I have an application that wants to read word by word, delimited by whitespace, from a file. I am using code along these lines:

std::istream in;
string word;
while (in.good()) {
    in>>word;
    // Processing, etc. 
    ...
}

My issue is that the processing on the words themselves is actually rather light. The major time consumer is a set of mySQL queries I run.
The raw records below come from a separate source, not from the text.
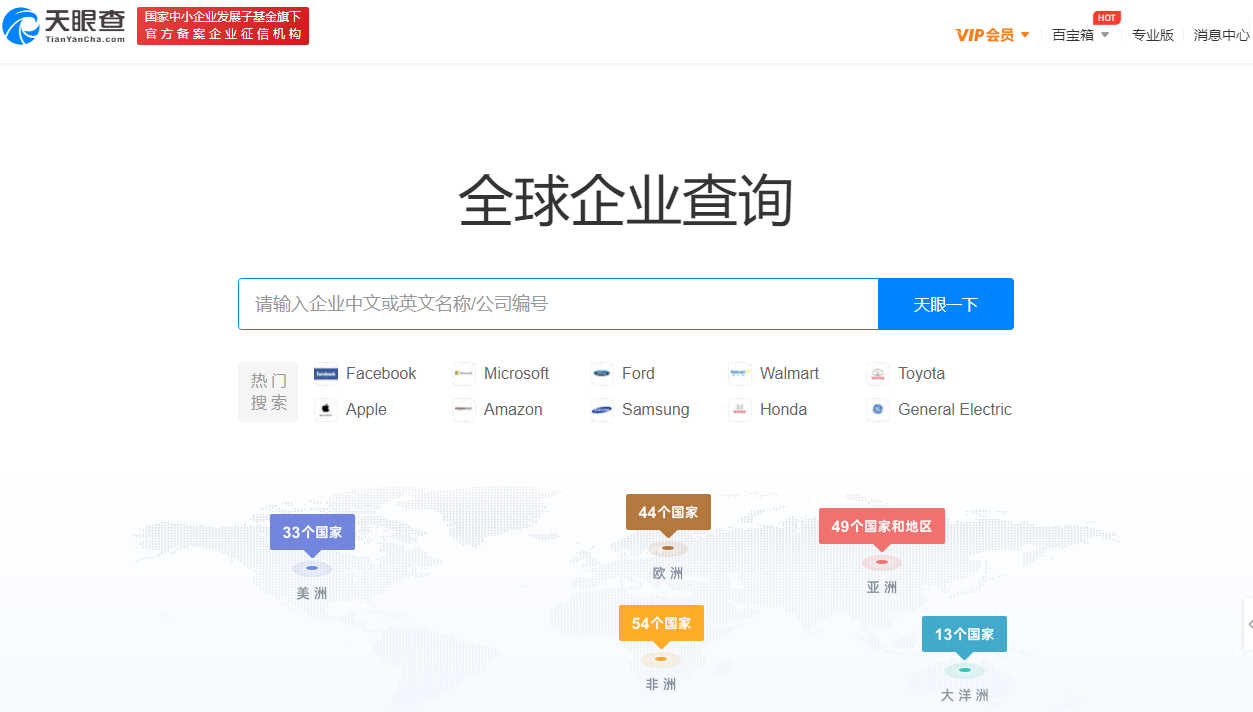Click the Facebook logo icon
The height and width of the screenshot is (712, 1253).
coord(326,374)
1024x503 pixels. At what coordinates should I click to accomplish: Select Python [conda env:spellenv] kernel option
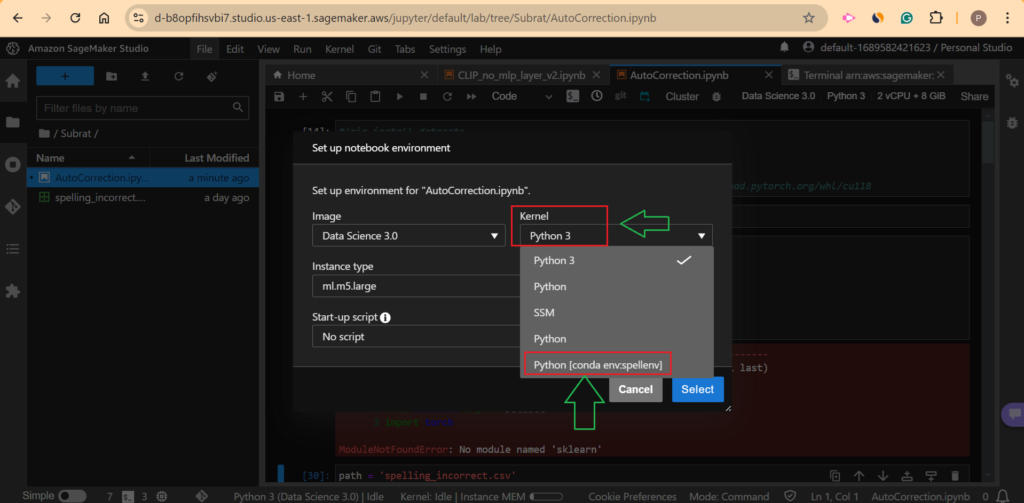click(x=595, y=365)
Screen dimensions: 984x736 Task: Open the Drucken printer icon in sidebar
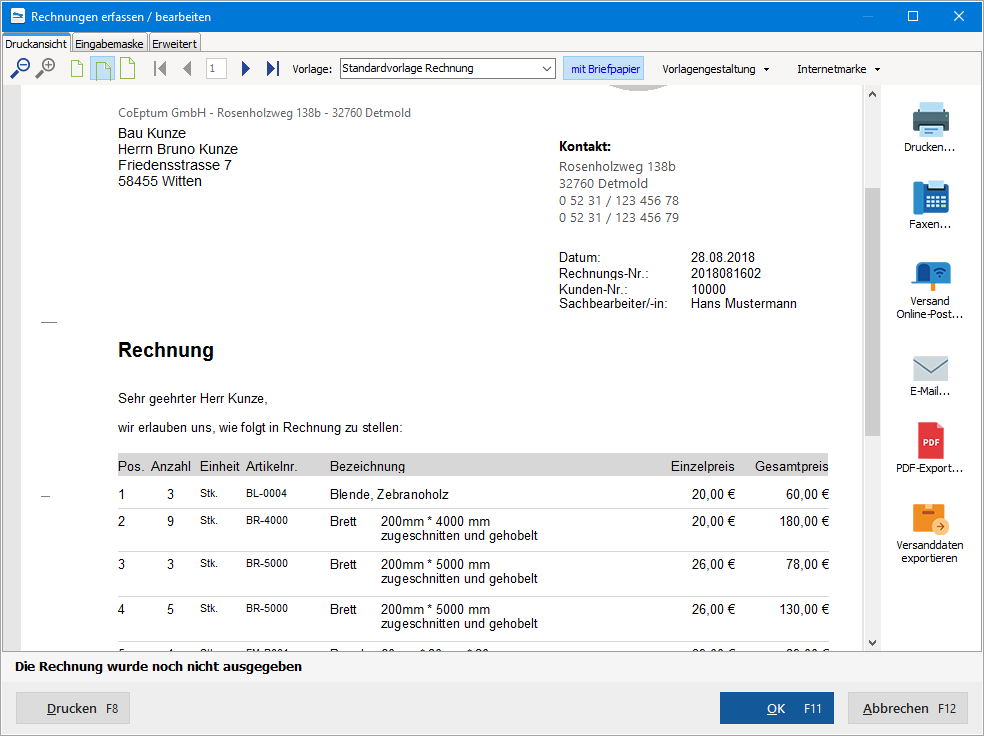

What I was thinking is writing a buffered class that reads something like a kilobyte from the file, initializes a stringstream as a buffer, and performs extraction from that transparently to avoid a great many IO operations.

Thoughts and advice?

+2  A: 

An istream works with a buffer class, so it'll normally read in fairly large chunks (though the exact size isn't guaranteed). As such, you're probably already getting the effect you're looking for. If you handle the buffering on your own, it's somewhat non-trivial -- when you reach the end of a buffer, chances are that you'll be in the middle of a word, so you'll have to copy the current word to the beginning of your buffer and read more to fill the rest of the buffer before you can process that word.

Chances are you should just use a corrected loop like:

while (in>>word) {
    // process word
}

...but you might improve speed a bit by reading the file directly into a stringstream, and processing the words from there:

std::istream in;
std::istringstream buffer;

buffer << in.rdbuf();
while (buffer >> word) {
    // process word
}

This can be detrimental with a really large input file though.